Further Memorandum submitted by the Director
General of Electricity Supply for Northern Ireland
Further to the hearing of the Northern Ireland
Affairs Committee I am writing to you about the point about which
Mr McWalter pressednamely whether customers or shareholders
would pay for the costs that arise out of the storm damage.
I have had the benefit now of having read the
NIE evidence and of having had informal discussions on this with
senior NIE staff.
It seems to me that there is not a difference
between NIE and Ofreg in our understanding on this point. In so
far as the storm increased the company's costs, whether through
increased capital expenditure or compensation payments, the margin
between the company's allowed revenue and costs is reduced and
therefore its profits. In this sense there is no doubt that the
shareholders pay, though whether they do so in foregone dividends
is a matter for the company.
In the longer run, of course, if there is an
increase in capital expenditure above the level that might have
occurred but for the stormsan outcome that is impossible
to prove in the absence of an effective counter factualthe
customers would pay. In principle, I cannot see any objection
to that so long as they would be paying for a better quality system
than was previously thought to be required and not for any management
shortcoming exemplified by a short term profit maximising approach
to capital expenditure avoidance.
Your Committee will be aware that I have been
denied leave to appeal to the House of Lords on the MMC price
control. This means, short of re-opening the price control, there
is nothing that I can do to protect customers in Northern Ireland
from a price divergence in transmission and distribution changes
with GB which has only existed since privatisation. This divergence,
which is entirely unnecessary, is over 30 per cent now and will
probably be over 40 per cent when the new price controls in England
and Wales take effect in 2000.
Below is a copy of my press release.
ELECTRICITY REGULATORS DO NOT HAVE THE POWER
TO ADEQUATELY PROTECT CUSTOMERS
Statement by Douglas McIldoon, the Director
General of Electricity Supply for Northern Ireland, following
today's decision by the House of Lords to refuse him leave to
appeal against the recent High Court ruling upholding the MMC's
price control recommendations for NIE.
"The House of Lords has in effect decided
that I do not have the right to adjust the MMC's recommendations.

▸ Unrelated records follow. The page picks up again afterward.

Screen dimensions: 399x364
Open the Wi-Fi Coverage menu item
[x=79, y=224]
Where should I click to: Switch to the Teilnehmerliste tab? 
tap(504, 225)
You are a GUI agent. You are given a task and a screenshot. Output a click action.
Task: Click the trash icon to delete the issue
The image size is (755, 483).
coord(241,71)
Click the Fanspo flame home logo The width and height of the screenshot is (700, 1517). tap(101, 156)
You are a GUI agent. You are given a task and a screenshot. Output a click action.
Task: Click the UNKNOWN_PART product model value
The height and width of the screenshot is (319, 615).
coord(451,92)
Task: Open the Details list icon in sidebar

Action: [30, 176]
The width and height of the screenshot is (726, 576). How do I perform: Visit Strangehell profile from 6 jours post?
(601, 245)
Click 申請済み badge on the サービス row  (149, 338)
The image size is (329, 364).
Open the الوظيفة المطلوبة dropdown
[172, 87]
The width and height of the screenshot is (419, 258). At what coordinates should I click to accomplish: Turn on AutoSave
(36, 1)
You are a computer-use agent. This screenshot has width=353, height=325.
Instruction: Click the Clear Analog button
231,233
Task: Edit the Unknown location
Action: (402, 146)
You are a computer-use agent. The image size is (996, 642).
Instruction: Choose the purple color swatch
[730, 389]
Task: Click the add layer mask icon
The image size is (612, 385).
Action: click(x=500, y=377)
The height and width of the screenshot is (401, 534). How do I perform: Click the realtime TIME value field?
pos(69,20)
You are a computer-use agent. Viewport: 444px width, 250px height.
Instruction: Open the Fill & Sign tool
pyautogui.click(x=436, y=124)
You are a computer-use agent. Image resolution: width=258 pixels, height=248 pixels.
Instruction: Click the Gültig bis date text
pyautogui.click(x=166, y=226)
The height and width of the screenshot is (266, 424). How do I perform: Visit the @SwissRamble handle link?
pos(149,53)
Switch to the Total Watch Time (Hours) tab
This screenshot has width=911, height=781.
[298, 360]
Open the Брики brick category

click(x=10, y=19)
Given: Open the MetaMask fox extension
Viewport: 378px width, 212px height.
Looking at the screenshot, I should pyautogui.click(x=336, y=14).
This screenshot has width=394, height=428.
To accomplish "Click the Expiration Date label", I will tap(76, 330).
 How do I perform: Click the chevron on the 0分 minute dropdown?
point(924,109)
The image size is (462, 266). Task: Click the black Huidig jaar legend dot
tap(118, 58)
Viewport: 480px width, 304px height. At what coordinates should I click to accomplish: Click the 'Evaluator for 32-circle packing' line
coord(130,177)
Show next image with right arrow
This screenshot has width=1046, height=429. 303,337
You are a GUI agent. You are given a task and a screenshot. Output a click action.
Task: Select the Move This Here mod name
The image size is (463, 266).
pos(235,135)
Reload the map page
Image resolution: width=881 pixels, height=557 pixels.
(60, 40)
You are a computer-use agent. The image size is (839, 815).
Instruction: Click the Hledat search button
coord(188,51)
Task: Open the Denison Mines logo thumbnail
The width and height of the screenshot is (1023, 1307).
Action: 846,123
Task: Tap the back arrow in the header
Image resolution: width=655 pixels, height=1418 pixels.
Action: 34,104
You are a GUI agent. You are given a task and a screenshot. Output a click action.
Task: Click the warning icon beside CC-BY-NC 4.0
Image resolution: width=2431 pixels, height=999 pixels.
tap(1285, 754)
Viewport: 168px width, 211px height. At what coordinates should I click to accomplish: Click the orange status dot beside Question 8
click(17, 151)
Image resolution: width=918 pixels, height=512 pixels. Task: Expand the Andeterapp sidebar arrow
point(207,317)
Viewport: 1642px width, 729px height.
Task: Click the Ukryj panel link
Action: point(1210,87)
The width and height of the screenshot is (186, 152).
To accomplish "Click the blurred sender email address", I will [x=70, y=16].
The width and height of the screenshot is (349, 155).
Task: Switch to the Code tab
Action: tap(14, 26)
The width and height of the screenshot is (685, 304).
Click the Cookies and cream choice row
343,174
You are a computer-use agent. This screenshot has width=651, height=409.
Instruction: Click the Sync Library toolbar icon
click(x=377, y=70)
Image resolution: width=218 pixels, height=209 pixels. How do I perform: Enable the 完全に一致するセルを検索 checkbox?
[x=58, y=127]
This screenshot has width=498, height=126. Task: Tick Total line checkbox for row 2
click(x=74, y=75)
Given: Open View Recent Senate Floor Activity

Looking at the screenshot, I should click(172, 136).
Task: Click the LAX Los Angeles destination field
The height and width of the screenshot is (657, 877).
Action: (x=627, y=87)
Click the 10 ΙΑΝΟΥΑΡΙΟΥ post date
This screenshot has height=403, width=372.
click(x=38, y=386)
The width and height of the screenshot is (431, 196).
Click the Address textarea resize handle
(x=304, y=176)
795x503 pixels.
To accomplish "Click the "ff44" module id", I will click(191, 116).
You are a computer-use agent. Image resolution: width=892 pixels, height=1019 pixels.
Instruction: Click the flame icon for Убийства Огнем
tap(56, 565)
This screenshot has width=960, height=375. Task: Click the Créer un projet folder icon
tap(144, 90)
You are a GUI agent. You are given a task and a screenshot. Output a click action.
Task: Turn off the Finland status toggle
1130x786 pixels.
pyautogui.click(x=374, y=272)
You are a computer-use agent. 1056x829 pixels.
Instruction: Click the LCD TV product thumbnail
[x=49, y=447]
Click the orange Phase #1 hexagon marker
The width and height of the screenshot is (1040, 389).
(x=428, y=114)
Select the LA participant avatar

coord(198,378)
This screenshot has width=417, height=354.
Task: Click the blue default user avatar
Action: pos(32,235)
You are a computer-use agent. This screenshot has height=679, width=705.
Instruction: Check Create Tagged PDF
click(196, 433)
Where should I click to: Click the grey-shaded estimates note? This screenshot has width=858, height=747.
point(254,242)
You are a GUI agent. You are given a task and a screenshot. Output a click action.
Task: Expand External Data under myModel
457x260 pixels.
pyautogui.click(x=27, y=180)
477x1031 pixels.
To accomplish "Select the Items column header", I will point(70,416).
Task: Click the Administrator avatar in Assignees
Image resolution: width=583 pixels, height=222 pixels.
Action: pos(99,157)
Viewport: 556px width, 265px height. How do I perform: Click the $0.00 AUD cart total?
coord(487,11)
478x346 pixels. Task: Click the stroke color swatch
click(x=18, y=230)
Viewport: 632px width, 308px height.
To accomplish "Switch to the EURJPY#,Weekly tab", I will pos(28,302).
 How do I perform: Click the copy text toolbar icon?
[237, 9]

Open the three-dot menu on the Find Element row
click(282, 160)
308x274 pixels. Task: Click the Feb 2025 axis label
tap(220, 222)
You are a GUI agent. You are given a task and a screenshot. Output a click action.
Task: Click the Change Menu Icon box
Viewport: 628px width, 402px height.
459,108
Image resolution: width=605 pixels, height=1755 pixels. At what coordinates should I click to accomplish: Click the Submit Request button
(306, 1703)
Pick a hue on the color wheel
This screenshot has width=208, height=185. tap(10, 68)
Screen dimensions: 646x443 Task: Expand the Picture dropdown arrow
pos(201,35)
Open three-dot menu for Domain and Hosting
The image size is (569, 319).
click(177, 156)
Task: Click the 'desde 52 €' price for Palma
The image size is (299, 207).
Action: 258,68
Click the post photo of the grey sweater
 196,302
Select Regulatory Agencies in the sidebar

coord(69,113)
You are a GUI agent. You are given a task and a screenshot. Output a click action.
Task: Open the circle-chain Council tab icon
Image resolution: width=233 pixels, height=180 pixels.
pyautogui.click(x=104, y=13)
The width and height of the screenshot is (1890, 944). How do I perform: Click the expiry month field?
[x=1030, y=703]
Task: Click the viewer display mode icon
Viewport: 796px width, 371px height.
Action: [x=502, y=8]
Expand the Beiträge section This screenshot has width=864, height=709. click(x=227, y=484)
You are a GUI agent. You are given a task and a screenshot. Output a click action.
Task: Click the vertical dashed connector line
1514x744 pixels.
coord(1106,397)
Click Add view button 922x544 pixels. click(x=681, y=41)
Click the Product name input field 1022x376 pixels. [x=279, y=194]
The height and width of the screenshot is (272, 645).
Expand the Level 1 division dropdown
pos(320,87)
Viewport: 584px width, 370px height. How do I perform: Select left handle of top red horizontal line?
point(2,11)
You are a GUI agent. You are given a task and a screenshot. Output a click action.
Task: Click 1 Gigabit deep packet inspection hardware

As a result, Northern Ireland customers will
continue to pay unnecessarily high charges for the transmission
and distribution of electricity. Northern Ireland is the only
region of the UK where the charges for distributing and transmitting
electricity are higher than they were in 1993.
Clearly, regulators do not have the power at
present to carry out the Government's requirement that their first
duty is to protect customers. To carry out this duty effectively,
a change in the law is required."
1. The cost of transmitting and distributing
electricity to the average domestic customer (3,300 kilowatt hours
per annum) in Northern Ireland in 1993 was £99. This year
it is £117. In England and Wales the cost in 1993 was £103
and this year it is £91.
2. According to figures published by the
Centre for Regulated Industries, annual returns to NIE shareholders
since privatisation have averaged 31 per cent.